▸ TASK TO COMPLETE
Beginning with the line that has "Viewport: 1443px width, 840px height.", write out each line down to the end of the records below exactly, and include no pictures.

▸ EXTRACTED DATA
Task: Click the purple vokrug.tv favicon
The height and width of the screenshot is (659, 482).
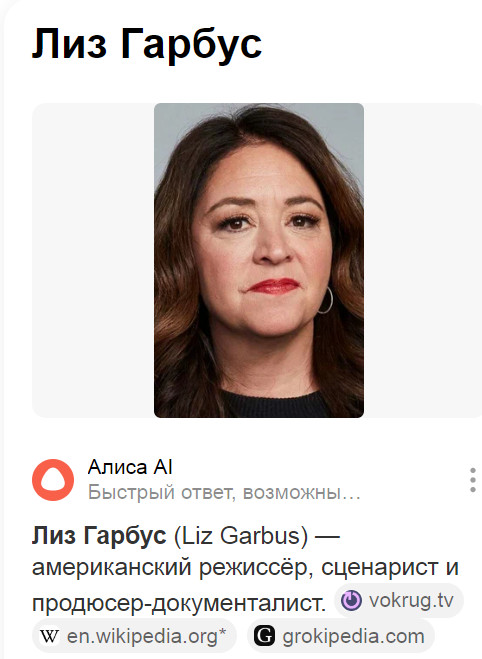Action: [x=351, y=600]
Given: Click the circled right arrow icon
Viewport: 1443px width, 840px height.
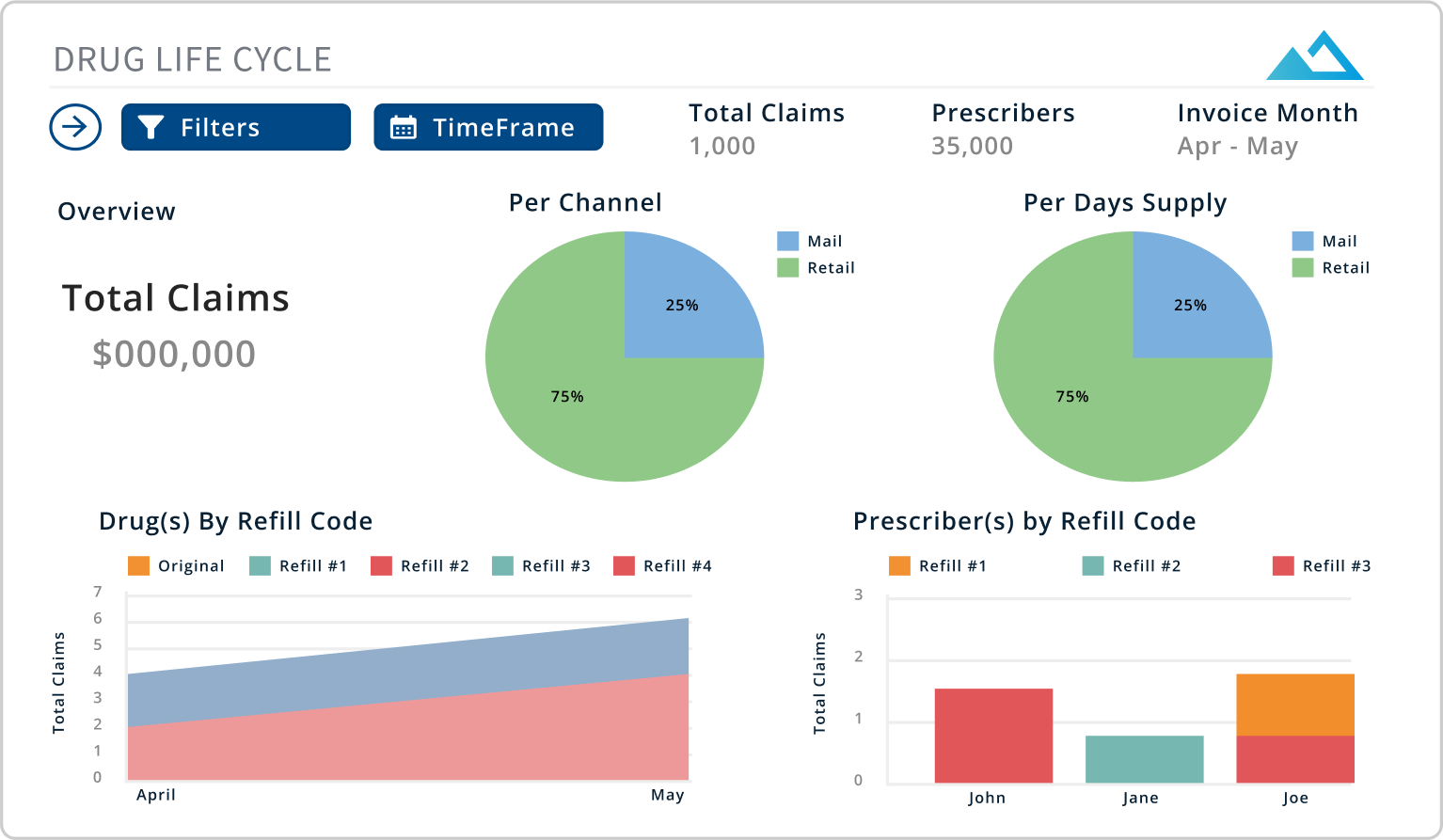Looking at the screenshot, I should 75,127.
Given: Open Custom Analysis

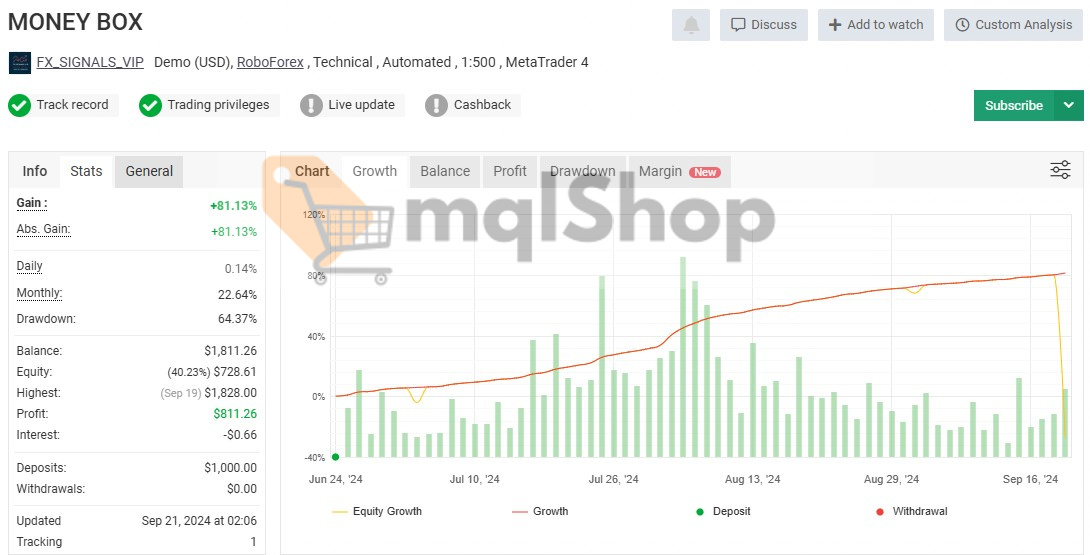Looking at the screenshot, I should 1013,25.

▸ ANSWER SECTION
Viewport: 1443px width, 840px height.
Looking at the screenshot, I should 75,127.
Given: Open Custom Analysis

Looking at the screenshot, I should 1013,25.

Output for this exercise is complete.